SOURCE MATERIAL below:

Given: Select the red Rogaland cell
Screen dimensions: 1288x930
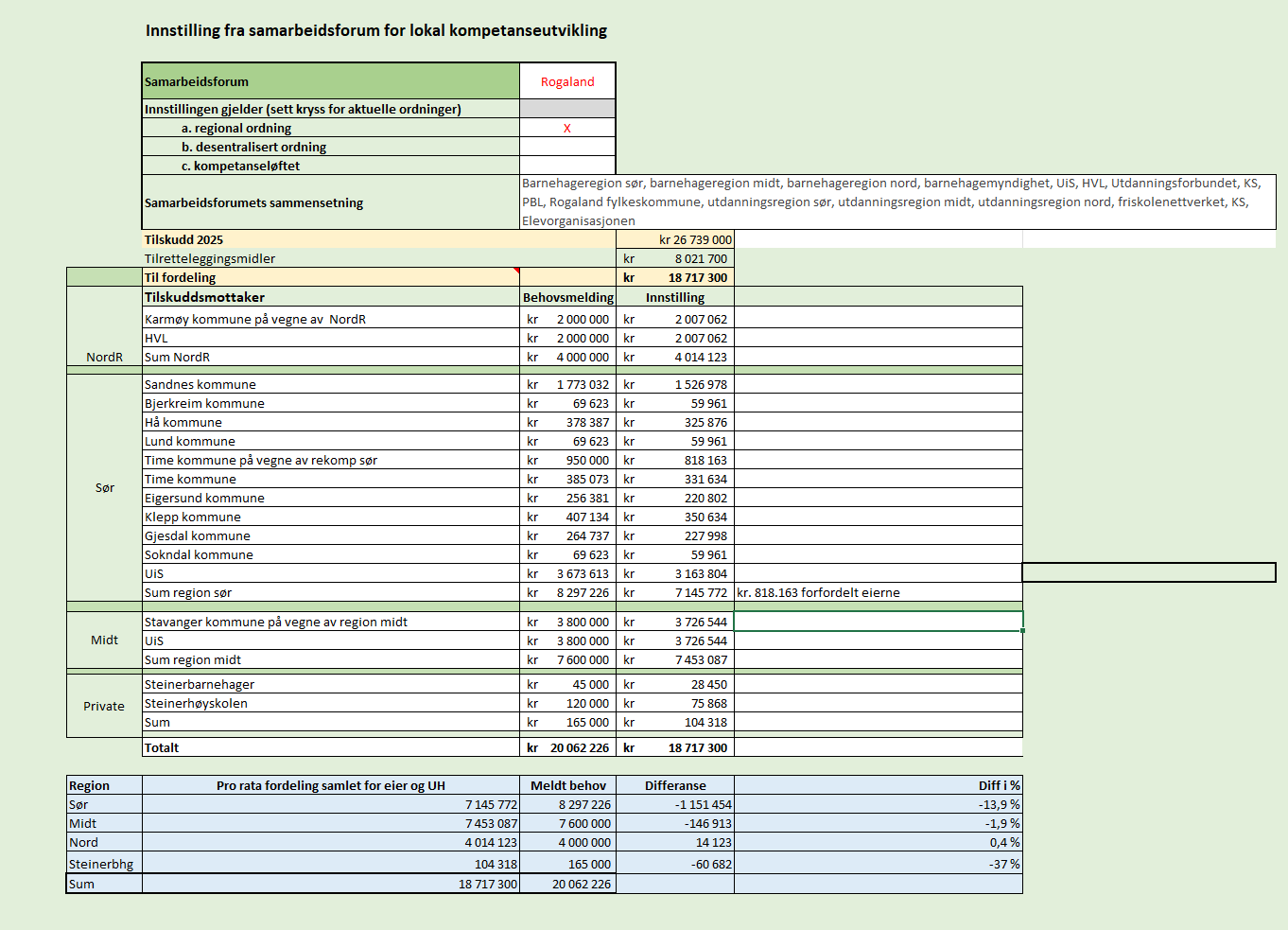Looking at the screenshot, I should [567, 81].
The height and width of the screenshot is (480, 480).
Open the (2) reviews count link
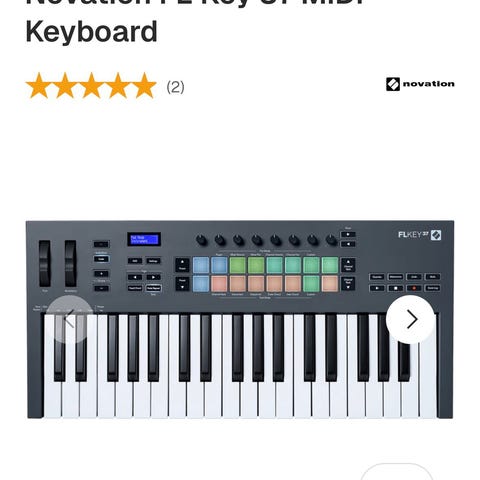coord(175,87)
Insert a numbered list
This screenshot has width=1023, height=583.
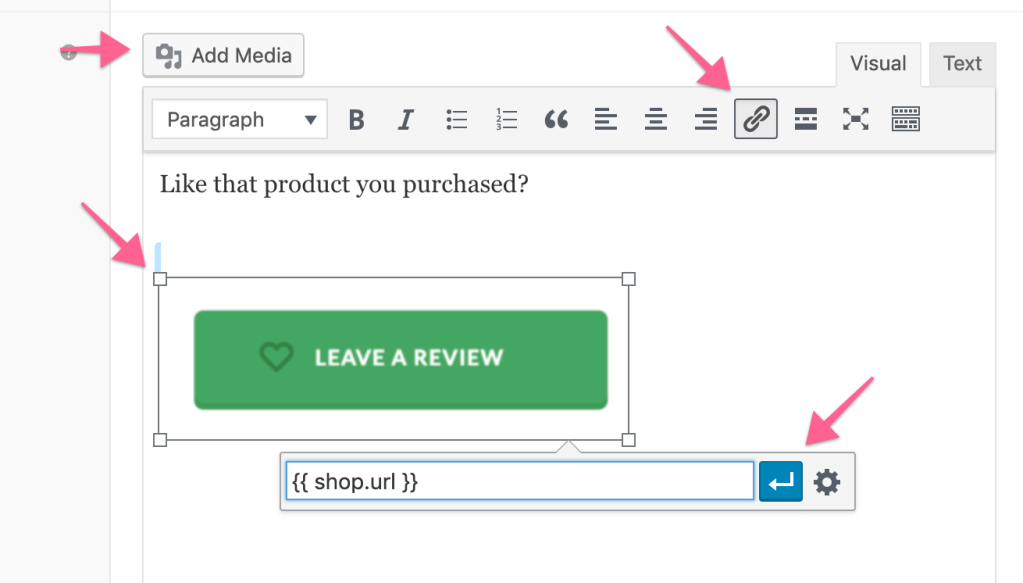point(506,119)
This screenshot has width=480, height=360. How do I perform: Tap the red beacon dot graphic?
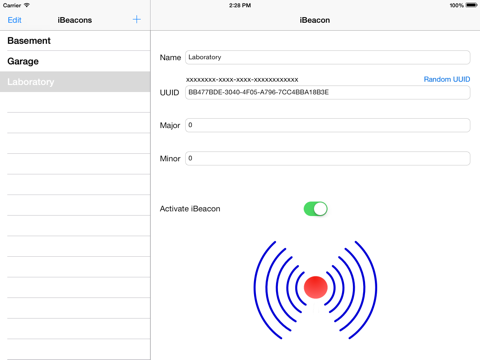[x=315, y=287]
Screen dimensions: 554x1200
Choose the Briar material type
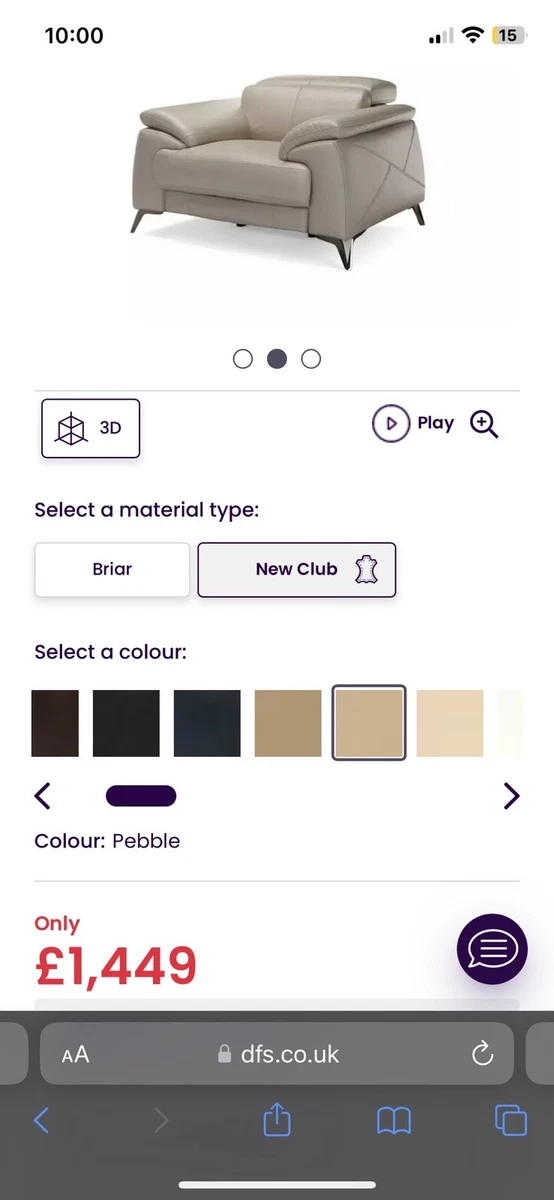pos(112,569)
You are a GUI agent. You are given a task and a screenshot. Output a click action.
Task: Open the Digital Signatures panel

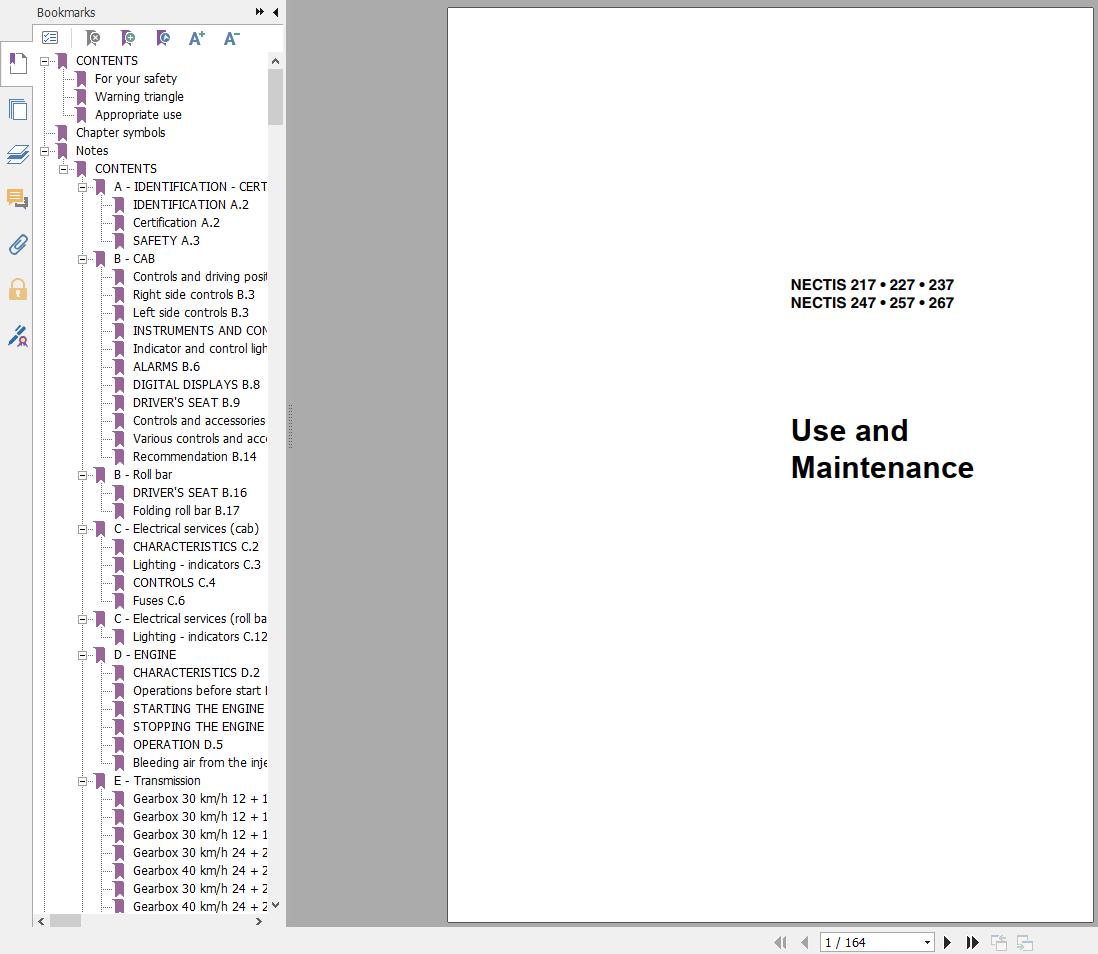(17, 336)
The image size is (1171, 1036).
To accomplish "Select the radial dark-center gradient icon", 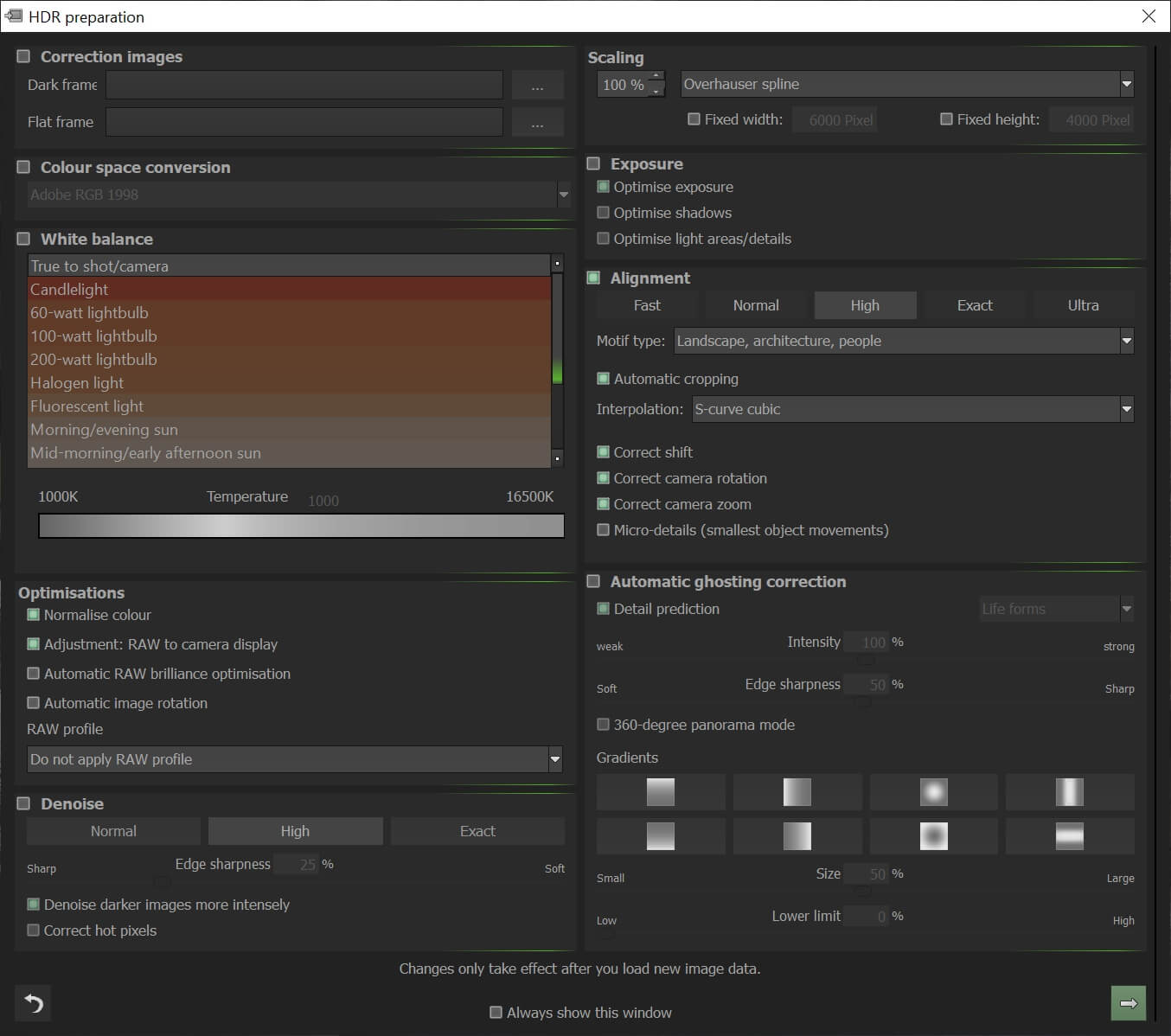I will click(x=933, y=836).
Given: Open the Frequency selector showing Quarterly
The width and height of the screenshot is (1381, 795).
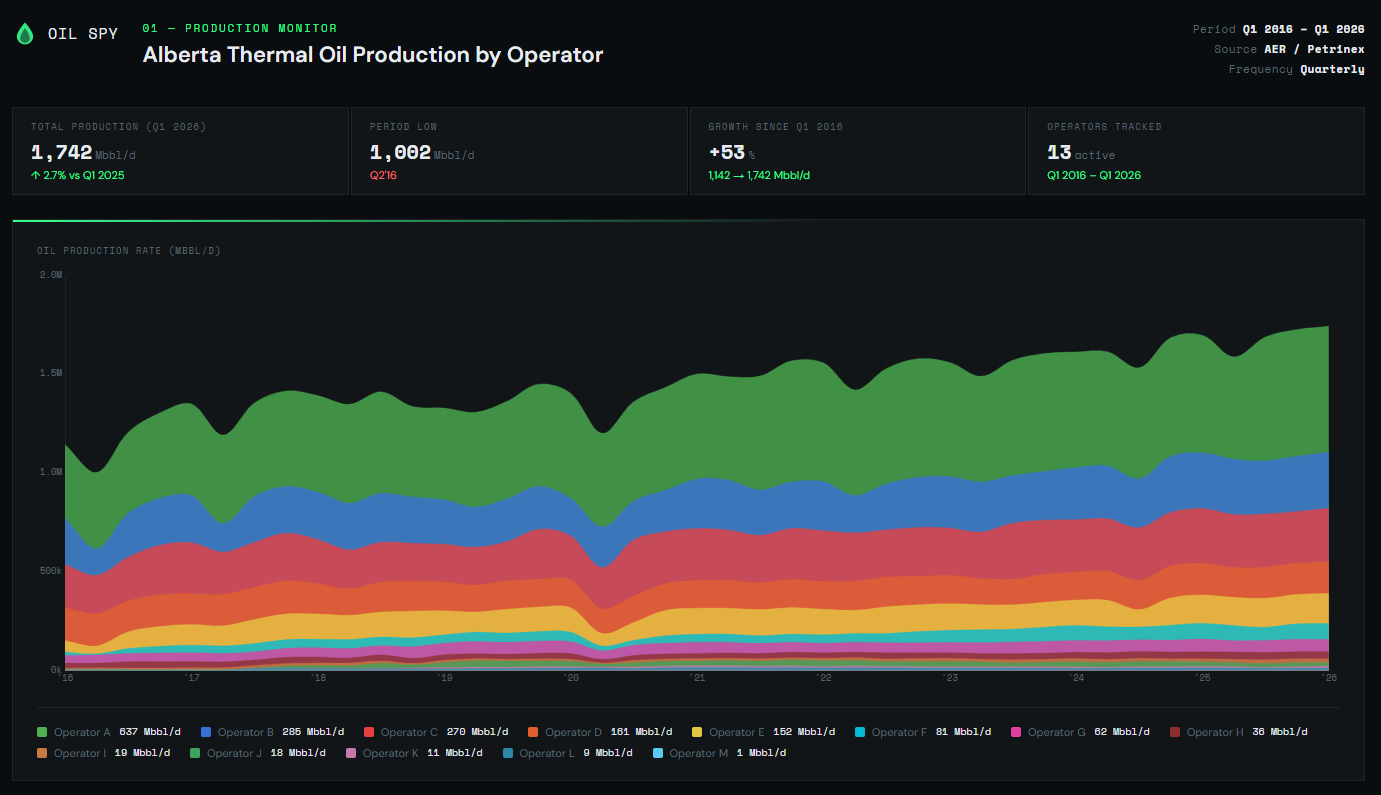Looking at the screenshot, I should (1334, 69).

End of SOURCE MATERIAL.

The range to set down runs from the line containing "The width and" through the final line of the data, both ends included; give it exactly and drop the pictures.

### ANSWER TO THIS TASK
The width and height of the screenshot is (1381, 795).
Looking at the screenshot, I should (1334, 69).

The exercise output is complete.